Submitted to: Agricultural and Forest Meteorology
Publication Type: Peer Reviewed Journal
Publication Acceptance Date: 10/18/2005
Publication Date: 12/14/2005
Citation: Griffis, T.J., Lee, X., Baker, J.M., King, J.Y., Sargent, S.D. 2005. Feasibility of quantifying ecosystem-atmosphere C18O16O exchange using laser spectroscopy and the flux-gradient method. Agricultural and Forest Meteorology. 135:44-60.
Interpretive Summary: Stable isotopes of CO2 can be used as natural tracers to better understand carbon cycle processes and exchange pathways between the biosphere and atmosphere. However, their concentrations are difficult to measure; to this point the only viable procedure has been to collect flask samples for subsequent laboratory analysis on a mass spectrometer. We tested a newly available portable instrument that uses a tunable diode laser and is capable of measuring the CO2 isotopomers continuously in a sampled stream of air. We compared it to a mass spectrometer for measuring the individual concentrations of C18O16O and C16O2 above a bare soil surface and above a soybean canopy. The instrument produced results that were comparable to the mass spectrometer, with the additional advantage of providing continuous data. The data were used to determine the extent to which soybeans discriminate against the heavier isotope during photosynthesis, and to compute the isotope ratio of respired carbon. This research benefits other scientists by providing parameters that are needed to constrain models used to estimate continental-scale carbon exchange processes, which are critical components in predicting the magnitude and impact of potential climate change.

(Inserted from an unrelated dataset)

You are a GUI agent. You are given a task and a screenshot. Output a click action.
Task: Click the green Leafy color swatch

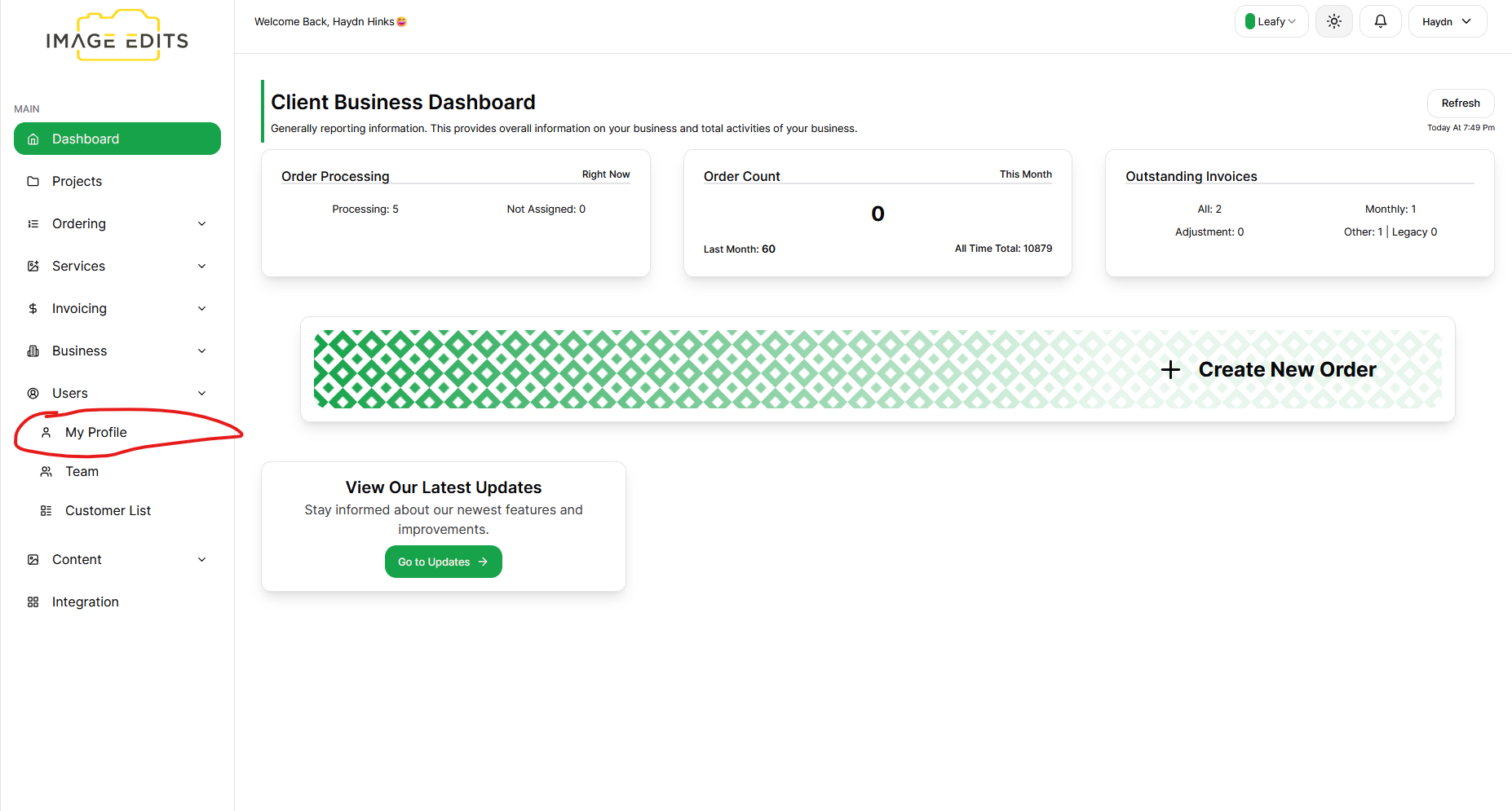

Technical Abstract: Stable isotopes of CO2 can be used as natural tracers to better understand carbon cycle processes and exchange pathways between the biosphere and atmosphere. In this study, we used a tunable diode laser (TDL) technique for continuous fast measurement of the stable isotopomers C18 O 16 O and C16 O 2 and their ratio, delta. The TDL system was configured to measure mixing ratios of C16 O 2 and C18 O 16 O at wavenumber frequencies of 2308.225 and 2308.416 cm-1, respectively. Half-hourly precision (1 standard deviation) was 0.0002 µmol mol-1, 0.06 µmol mol-1, and 0.07‰ for C18 O 16 O, C16 O 2 and delta, respectively. Comparison of TDL and mass spectrometry flask measurements showed relatively good agreement (r 2 = 0.94) and were not statistically different at the 0.01 signficance level. Estimates of the isotope ratio of ecosystem flux components over a bare soil surface and a soybean (Glycine max) canopy were examined using the traditional Keeling mixing model and the isotopomer flux ratio method. These data represent one of the first direct flux measurements of C18 O 16 O. The isotope ratio of nighttime respired CO2 ranged from -15‰ to -7‰ and daytime net ecosystem CO2 exchange ranged from -40 to -20‰. Canopy-scale photosynthetic discrimination showed significant diurnal variation and averaged 10.5‰ (±8.8‰). The large difference between the isotope ratio of respiration and midday canopy photosynthesis represented significant isotopic disequilibrium. Coupled with recent advances in measuring water vapor isotopomers with the TDL technique, a new opportunity is emerging to better understand the dynamics, complex interactions, and discrimination mechanisms controlling land-atmosphere 18 O exchange.